Fakta Mengerikan di Balik Senyum Model Cilik di Fashion Show Baju Pengantin

Hestianingsih - wolipop Rabu, 13 Des 2017 11:38 WIB
Foto: Instagram/alixeeshantheaterstudio Foto: Instagram/alixeeshantheaterstudio

Pakistan - Seorang anak berjalan di catwalk sebuah fashion show busana pengantin di Pakistan. Anak gadis yang sepertinya baru memasuki usia pubertas itu sontak jadi pusat perhatian para tamu yang datang ke pekan mode HUM Bridal Couture Week, Pakistan, Senin (11/12/2017).

Kekagetan para tamu bukan karena sang desainer mempekerjakan anak di bawah umur untuk fashion show-nya. Ali Xeeshan, menggelar fashion show untuk memamerkan koleksi busana pengantin terbarunya sekaligus menggalakkan kampanye anti pernikahan anak atau pernikahan di bawah umur.

Anak perempuan tersebut berjalan sebagai penutup fashion show, mengenakan busana yang disebutnya 'Seragam Pengantin'. Ia terlihat memakai perhiasan pengantin lengkap dengan lukisan henna pada kedua tangannya.

Sang anak mengenakan seragam sekolah berupa tunik warna biru dengan hiasan bordir di bagian hem dan bawahan celana putih. Ia juga membawa tas ransel besar bertulisan 'POWER' dan ada pita putih besar yang melingkar di dadanya.
Foto: Instagram/famouspakistan

Ada makna tersendiri di balik penampilan 'pengantin cilik' ini di catwalk. Lewat gadis tersebut, Ali Xeeshan ingin mendorong masyarakat Pakistan agar lebih mengutamakan pendidikan bagi anak perempuan. Bukan justru menikahkannya di usia dini.

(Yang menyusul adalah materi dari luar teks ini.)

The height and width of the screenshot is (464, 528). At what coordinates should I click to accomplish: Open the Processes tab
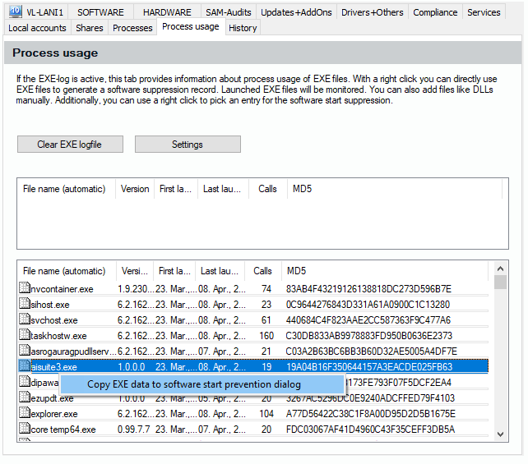tap(132, 28)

DO NOT LET A LITTLE GIRL TRADE HER SCHOOL UNIFORM FOR A BRIDAL OUTFIT. Fashion has always meant more than just clothes to me. I have always aimed to cross the boundaries and further my voice through this platform. This collaboration with @unwomenpakistan was done for the same purpose. We all celebrate weddings and brides but forget that there is a sad reality around us regarding the same subject. Child marriage is a problem with unimaginable consequences. I will continue changing the meaning of fashion for the better. I hope you will too. You can start by signing this petition and raising your voice against child marriage. www.thebridaluniform.com/sign-petition/ #alixeeshantheaterstudio #alixeeshansignaturebridal #bridaluniform #stopchildmarriage #dontbeinsignificant #photocredit @the_videographers #jewelry @samreenvance

A post shared by Ali Xeeshan (@alixeeshantheaterstudio) on




Seperti dikutip dari Indian Express, fashion show digelar berkolaborasi dengan Entitas Perserikatan Bangsa-Bangsa untuk Kesetaraan Jender dan Pemberdayaan Perempuan (UN Women) Pakistan untuk menyoroti realita menyedihkan pernikahan anak yang marak terjadi di Pakistan.

Bordiran emas pada hem bawah seragam merupakan hiasan yang biasa dipakai pada busana pengantin. Sebuah simbol kemalangan yang dialami anak-anak perempuan ketika hak-haknya untuk mendapatkan pendidikan yang layak telah direnggut.

Peragaan busana tersebut menandai dimulainya kampanye UN Women Pakistan #BridalUniform, yang meminta orang-orang untuk menandatangani petisi agar isu pernikahan anak bisa dibawa ke diskusi parlemen. Di 2017, pernikahan anak atau pernikahan di bawah umur masih menjadi masalah yang belum juga terselesaikan, khususnya di negara-negara berkembang.

Berdasarkan data UN Women, lebih dari 20 persen wanita Pakistan menikah saat usianya masih di bawah 18 tahun. Sementara itu 3 persennya menikah bahkan sebelum usia mereka menginjak 15 tahun.

Maka dari itu melalui kampanye ini, UN Women ingin membuka mata dunia bahwa praktik pernikahan anak masih marak di Pakistan. Tujuan jangka panjangnya agar pernikahan anak bisa dicegah, sekaligus membantu korban-korban atau calon korban yang terancam dipaksa menikah di bawah umur.